We recommend that you always retain a copy of your applications' installers and serial numbers in case the applications have special serialization or installation requirements.
In addition to application registration issues that occur when running your apps on a new volume, there are occasionally other oddities that you may encounter after restoring from a backup (any backup, even Time Machine backups). The following is a list of potentially unexpected behavior that has been reported to us that a) appears to be a consequence of running an application from a different volume or on a different Macintosh and b) does not appear to be or cannot be accommodated/resolved in the backup process:
- GateKeeper (a facility in macOS) may reverify non-notarized applications that were previously verified on the source (e.g. you will see a dialog "Verifying iMovie.app" when opening that item).
- Time Machine may no longer recognize your original source volume because the UUID has changed
- Finder preferences may not be respected (e.g. whether to show disks on the Desktop, the contents of the "All my files" item may be empty)
- Photoshop may require that you reset the Scratch Disk preference
- Finder may not resolve aliases to files on a backup volume. Finder will give you the opportunity to "readdress" these aliases when you try to open them.

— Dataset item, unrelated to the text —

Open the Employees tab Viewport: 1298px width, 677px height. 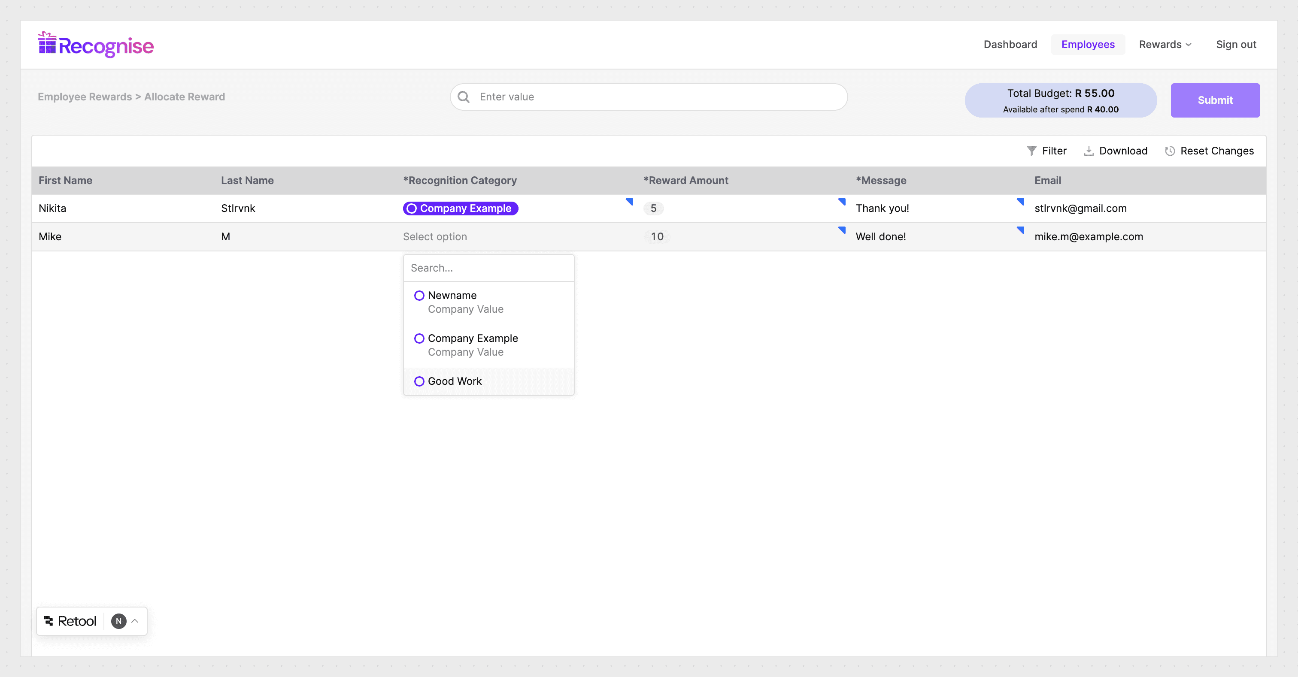click(1088, 44)
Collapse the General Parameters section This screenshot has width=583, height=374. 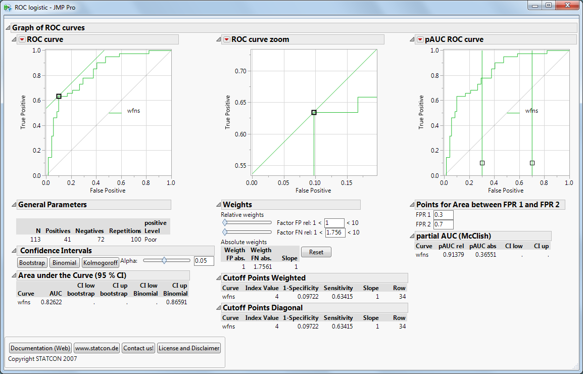pyautogui.click(x=14, y=205)
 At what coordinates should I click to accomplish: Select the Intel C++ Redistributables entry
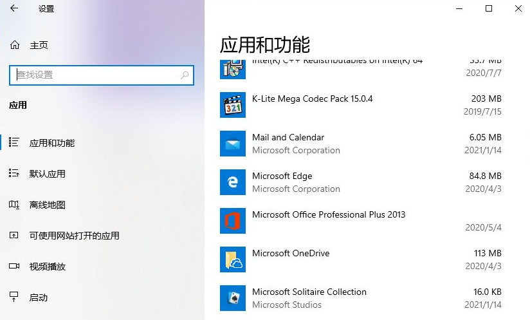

- Network settings may not be respected on (or even migrated to) another Macintosh. If you have an extensive VPN configuration that you want to preserve, we recommend that you export those settings to a file before you lose access to the original Mac.

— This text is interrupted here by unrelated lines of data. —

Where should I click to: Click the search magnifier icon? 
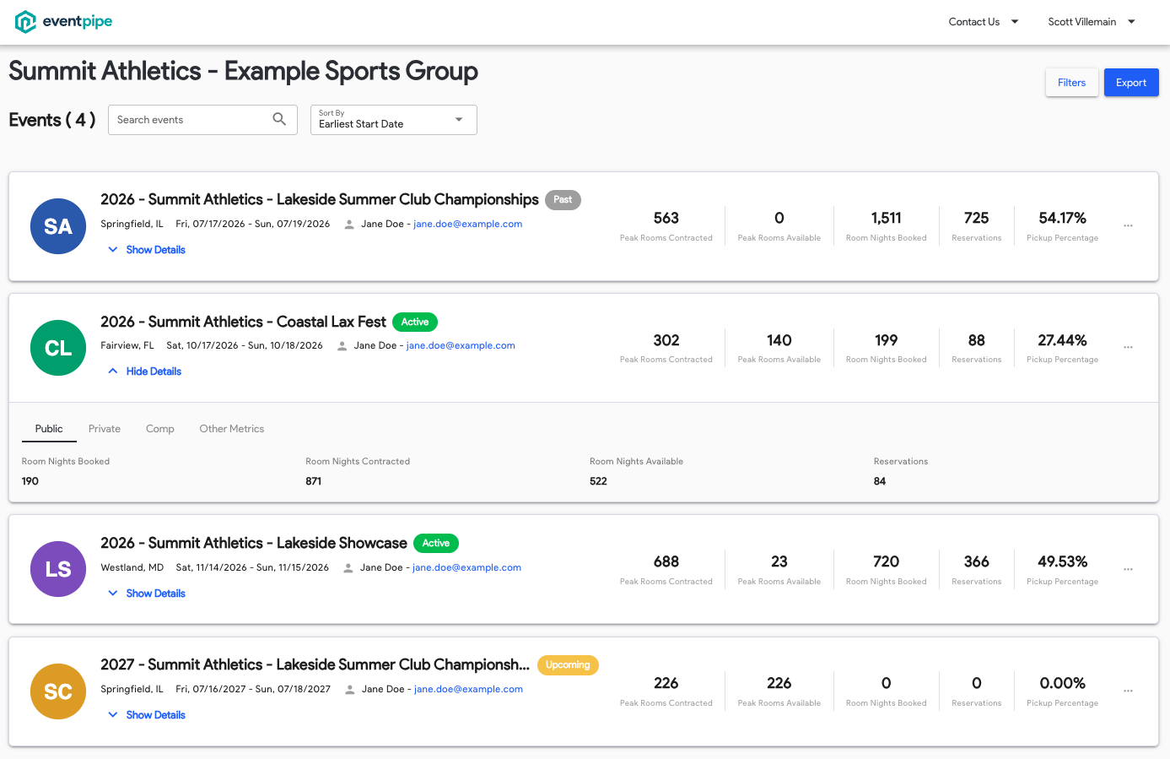[279, 119]
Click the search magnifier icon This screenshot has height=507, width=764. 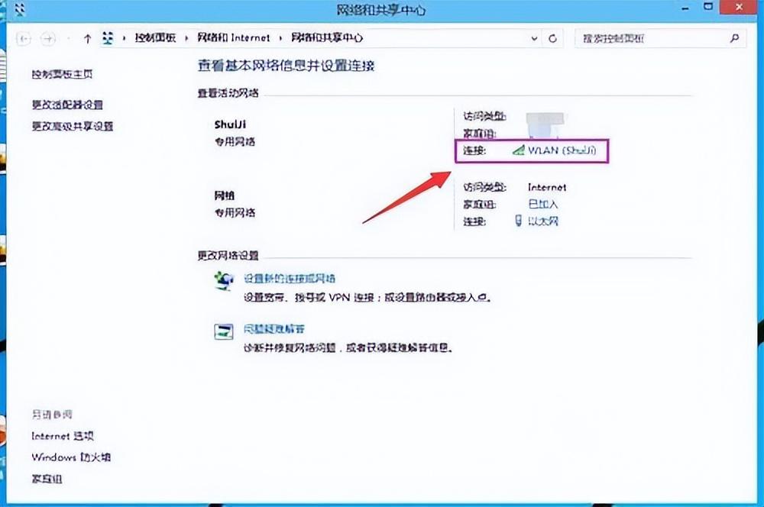point(734,37)
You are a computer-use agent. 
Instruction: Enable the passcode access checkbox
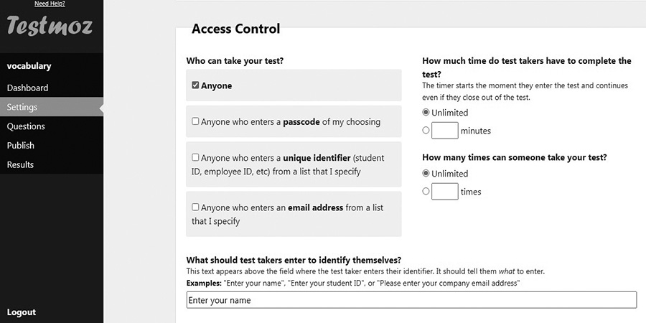(195, 121)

- The Prevent App Nap setting applies to specific instances of applications, so this setting will not be applied to copies of an application (e.g. on a backup volume).
- The Local Items Keychain is a local repository of passwords and other form data eligible to be synced via iCloud to your other devices running iOS 7 or newer. Safari and Mail store passwords in the Local Items keychain. Some items in Local Items Keychain cannot be migrated to another Mac (this setting cannot be overridden, even by the user), and the rest can only be migrated to another Mac if your backup volume is encrypted.

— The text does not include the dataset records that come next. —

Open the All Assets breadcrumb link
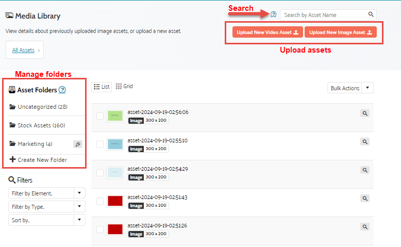Screen dimensions: 401x247 coord(24,50)
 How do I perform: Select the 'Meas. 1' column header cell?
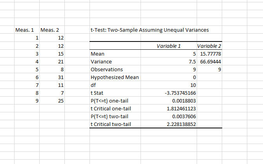pyautogui.click(x=24, y=30)
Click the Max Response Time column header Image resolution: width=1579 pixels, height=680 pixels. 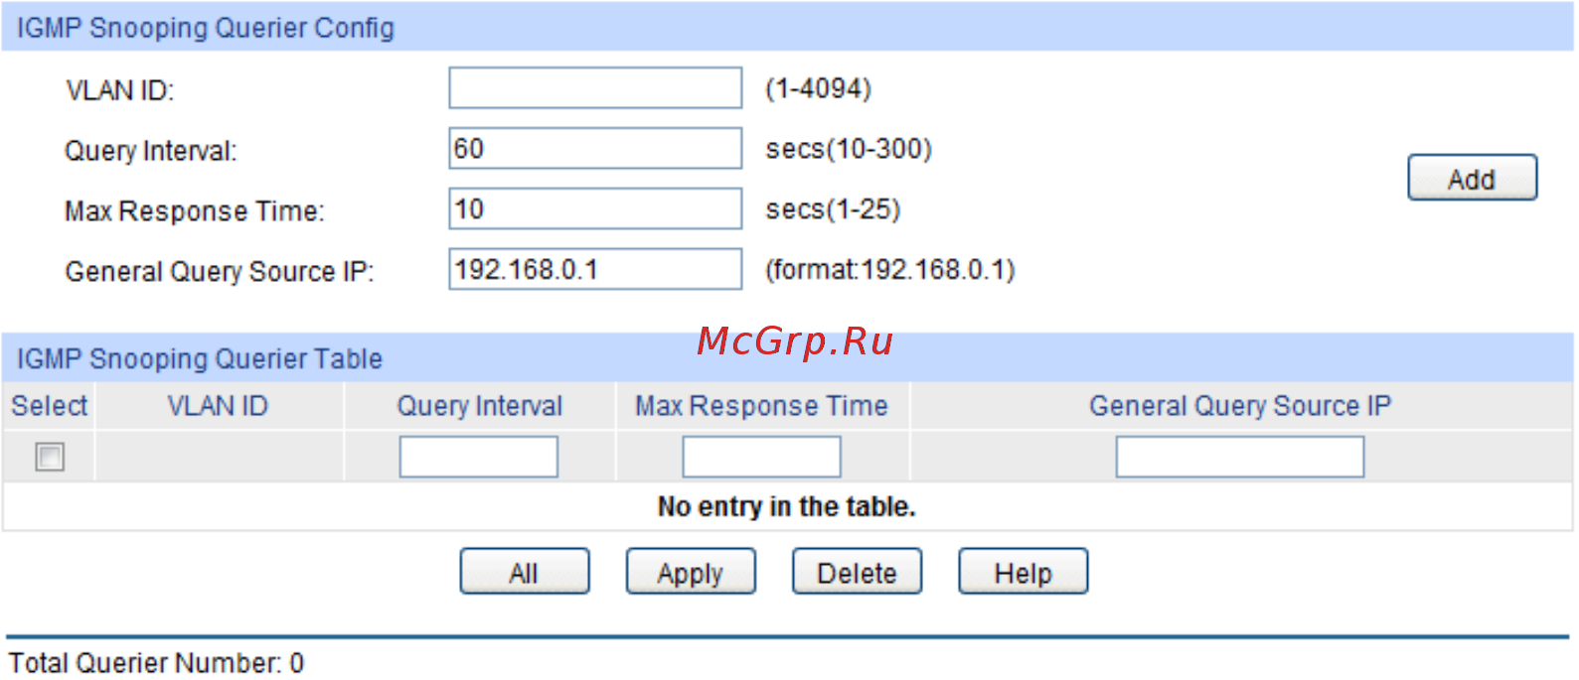point(762,405)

- If you open an Adobe Lightroom catalog from a restored volume, Lightroom may indicate that your photos cannot be found because the catalog references the name and path of the original source volume. See this Adobe support article for instructions on how to re-link your catalog to the photo folders on your restored volume, or ▶️ watch this video on our YouTube channel to see a demonstration of the problem and solution. Another tip: renaming the restored volume the same as the original volume name may help Lightroom resolve catalog links to the media.
- TeamViewer Product Support recommends that TeamViewer be reinstalled when restoring a backup to a different Macintosh.
- Signatures in the Preview application won't be recognized when migrating data to another Mac, they're only recognized on the Mac upon which they were created.
- Apple Pay may function incorrectly after migrating data from a backup. Apple documents some suggestions here, but we have found that simply creating a new admin account, then logging in to your iCloud account in the new account will work around the issue. You do not have to use the new account regularly, just create it and log in to Apple ID, then go back to using your production account. Apple is apparently aware of the awkwardness (and it is actually unrelated to migrating data from a backup) and have intentions to resolve it in a future OS update.
References to third-party solutions/workarounds are provided as information only. We have not tested these solutions and we cannot endorse them.